The History of Beer: Unfolding Saga of Ale through Ages [Epic Brew Story]

Beer has a rich, varied history and is an important part of different cultures around the world.

Beer isn’t just a pastime classic. It was a way of life. It was even part of the beginning of civilization thousands of years ago.

Find out the history of one of the best drinks for a chilly night below!

History of Beer - Homebrew Academy

How Beer Began

Mesopotamia and Ancient Egypt

Beer is one of the oldest alcoholic beverages around. It’s actually as old as civilization itself! How’s that for ancient history?

There is a lot of controversy surrounding the first beers ever consumed. The most widely believed story of beer’s origins dates back to 5, 000 years ago [R ]. Archaeologists found a beerstone jug in Godin Tepe, [R] in the central Zagros Mountains of Iran, in 1992.

But recently, this finding is being disputed. Beers could be older. Much older.
^^^^
* [Task requirements]
1. In the beer history passage, transcribe the text between "Find out the" and "for ancient history?", inclusive.
2. List every geographic place named in the beer history passage.
^^^^
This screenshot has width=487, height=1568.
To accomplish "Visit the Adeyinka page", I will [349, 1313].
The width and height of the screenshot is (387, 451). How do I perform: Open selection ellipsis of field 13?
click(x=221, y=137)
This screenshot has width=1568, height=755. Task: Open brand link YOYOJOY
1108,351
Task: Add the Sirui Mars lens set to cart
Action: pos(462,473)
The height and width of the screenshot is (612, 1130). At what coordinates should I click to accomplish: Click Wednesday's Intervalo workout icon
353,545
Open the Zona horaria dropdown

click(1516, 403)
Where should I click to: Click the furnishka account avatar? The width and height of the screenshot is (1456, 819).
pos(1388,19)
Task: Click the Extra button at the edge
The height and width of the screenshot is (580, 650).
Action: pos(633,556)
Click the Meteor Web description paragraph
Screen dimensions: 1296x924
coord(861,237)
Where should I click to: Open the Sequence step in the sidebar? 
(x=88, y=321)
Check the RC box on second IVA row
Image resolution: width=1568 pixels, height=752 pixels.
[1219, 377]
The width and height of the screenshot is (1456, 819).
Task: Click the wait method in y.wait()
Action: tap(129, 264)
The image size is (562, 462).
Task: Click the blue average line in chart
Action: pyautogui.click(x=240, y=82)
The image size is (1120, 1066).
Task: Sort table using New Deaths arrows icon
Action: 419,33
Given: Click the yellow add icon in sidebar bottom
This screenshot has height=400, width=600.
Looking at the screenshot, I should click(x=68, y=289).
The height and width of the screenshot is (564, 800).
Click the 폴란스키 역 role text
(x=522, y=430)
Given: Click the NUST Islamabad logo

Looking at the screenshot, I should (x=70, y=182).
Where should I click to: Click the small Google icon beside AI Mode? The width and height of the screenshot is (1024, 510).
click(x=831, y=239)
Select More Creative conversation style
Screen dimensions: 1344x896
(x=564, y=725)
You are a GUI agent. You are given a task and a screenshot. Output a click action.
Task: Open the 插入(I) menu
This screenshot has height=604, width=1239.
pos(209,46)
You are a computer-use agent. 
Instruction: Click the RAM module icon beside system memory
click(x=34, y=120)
^^^^
* [Responses]
1.
Find out the history of one of the best drinks for a chilly night below!

History of Beer - Homebrew Academy

How Beer Began

Mesopotamia and Ancient Egypt

Beer is one of the oldest alcoholic beverages around. It’s actually as old as civilization itself! How’s that for ancient history?

2.
Mesopotamia
Ancient Egypt
Godin Tepe
Zagros Mountains
Iran